Scientists use ancient DNA, historical context to unravel kinship, social practices of Avar society
Scientists from the Max Planck Institute for Evolutionary Anthropology integrated ancient DNA data with a comprehensive archaeological, anthropological, and historical framework.
Excavation works conducted by the Eötvös Loránd University at the Avar-period (6th–9th century AD) cemetery of Rákóczifalva, Hungary, in 2006
It helped reconstruct intricate social dynamics that characterized the steppe-descent populations of the Avar period, who established settlements within Europe’s Carpathian Basin during the 6th century.
The study involved a comprehensive analysis of entire communities by examining all available human remains from four fully excavated cemeteries dating back to the Avar era.
The researchers analyzed analyzed a total of 424 individuals and made the remarkable discovery that approximately 300 of them had a close relative interred within the same cemetery.
This finding sheds light on the intricate structures related to family and society that existed during that historical period.
The analysis allowed the reconstruction of multiple extensive pedigrees. It revealed the practice of a strict patrilineal system of descent within these communities. Women assumed an important role because they established marital ties beyond their original communities.
The Avar people, originating from Eastern Central Asia, established a formidable dominion that spanned a significant portion of Eastern Central Europe for a remarkable period of approximately two and a half centuries, from the 6th to the 9th century CE.
Their predecessors, the Huns, were widely cognized, but Avars have left an archaeological legacy of unparalleled richness in European annals. for example, their cemeteries, numbering around 100,000 graves,undoubtedly, represent both cultural heritage and historical significance.
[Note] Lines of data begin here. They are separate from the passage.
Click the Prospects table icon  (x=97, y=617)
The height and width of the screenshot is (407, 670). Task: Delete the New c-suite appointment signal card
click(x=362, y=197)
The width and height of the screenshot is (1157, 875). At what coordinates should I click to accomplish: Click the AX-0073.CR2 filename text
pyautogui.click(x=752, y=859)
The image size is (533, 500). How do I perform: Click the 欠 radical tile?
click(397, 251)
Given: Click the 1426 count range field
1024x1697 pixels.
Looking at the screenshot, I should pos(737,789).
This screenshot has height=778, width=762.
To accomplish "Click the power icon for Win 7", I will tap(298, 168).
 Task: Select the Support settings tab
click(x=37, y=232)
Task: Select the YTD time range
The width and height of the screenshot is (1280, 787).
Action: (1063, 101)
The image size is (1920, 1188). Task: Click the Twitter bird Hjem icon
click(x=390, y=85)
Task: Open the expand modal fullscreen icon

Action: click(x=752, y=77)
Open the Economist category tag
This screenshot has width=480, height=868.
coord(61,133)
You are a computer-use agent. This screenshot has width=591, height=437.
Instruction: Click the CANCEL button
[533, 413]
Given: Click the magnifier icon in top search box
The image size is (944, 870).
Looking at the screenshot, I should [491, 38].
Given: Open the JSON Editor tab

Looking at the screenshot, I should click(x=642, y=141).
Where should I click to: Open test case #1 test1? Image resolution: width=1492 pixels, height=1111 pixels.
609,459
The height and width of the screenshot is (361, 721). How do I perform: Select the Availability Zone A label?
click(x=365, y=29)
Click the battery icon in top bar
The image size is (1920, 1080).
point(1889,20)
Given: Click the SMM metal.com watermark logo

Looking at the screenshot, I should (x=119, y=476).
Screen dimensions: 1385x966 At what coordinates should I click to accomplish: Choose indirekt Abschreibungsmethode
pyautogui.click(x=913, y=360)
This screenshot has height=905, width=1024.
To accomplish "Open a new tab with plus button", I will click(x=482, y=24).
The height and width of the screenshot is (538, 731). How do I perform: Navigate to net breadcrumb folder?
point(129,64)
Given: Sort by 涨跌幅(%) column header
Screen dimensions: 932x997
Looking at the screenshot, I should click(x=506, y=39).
Archaeological and genetic evidence has shed new light on the social practices and ways of life of the Avar communities that existed over a millennium ago.
Burial with a horse at the Rákóczifalva site, Hungary (8th century AD). This male individual, who died at a young age, belongs to the 2nd generation of pedigree 4, and was one of the sons of the founder of this kinship unit.
Scholars have previously reconstructed aspects of the Avars’ culture from funerary customs and written accounts, and now this material can help analyze the intricate kinship ties among individuals of these communities, tracing their relationships up to the sixth to tenth degree.
Historical knowledge on the Avar period populations was left by their enemies, primarily the Byzantines and the Franks, but information on the internal organization of their clans is limited. the representation of women in these historical sources is particularly scarce, with only three incidental references, resulting in a near absence of knowledge regarding their lived experiences during this era.
It is widely acknowledged that certain groups migrated to Europe from the East Asian and Pontic steppes. However, to what extent, if at all, were steppe traditions maintained in Avar society? How did the newcomer groups from the East interact with each other and with the population of their new homeland in Europe?
The exceptional preservation of ancient DNA (aDNA) enabled a comprehensive analysis of 424 individuals, revealing that approximately 300 had a close familial relationship, either first or second-degree, with others interred within the same cemetery.
This finding allowed the reconstruction of several extensive pedigrees, with the largest spanning an impressive nine generations and encompassing a period of approximately 250 years.
The researchers identified communities that followed a strict patrilineal descent system, characterized by patrilocality and female exogamy.
Patrilocality means the practice where male individuals remain in their community after marriage, while female exogamy involves female individuals moving to their partner’s community upon marriage. This system upholds the tradition of tracing lineage and inheritance through the male line.
Communities were locally centered around a main patriline, were related to each other through the systematic practice of female exogamy.
“In a way, this pattern shows the role of females in promoting the cohesion of this society, it was the role of females that connected the individual communities,” Zuzana Hofmanová, senior author of the study said in a press release.
Multiple reproductive partners were common. Several independent cases show that these communities practiced so-called levirate unions. This practice involves related male individuals (siblings or father and son) having offspring with the same female individual.
“These practices, together with the absence of genetic consanguinity, indicate that the society maintained a detailed memory of its ancestry and knew who its biological relatives were over generations,” Guido Alberto Gnecchi-Ruscone, first author of the study, added.
“This community replacement reflects both an archaeological and dietary shift that we discovered within the site itself, but also a large-scale archaeological transition that occurred throughout the Carpathian Basin,” Zsófia Rácz, co-first author of the study, said.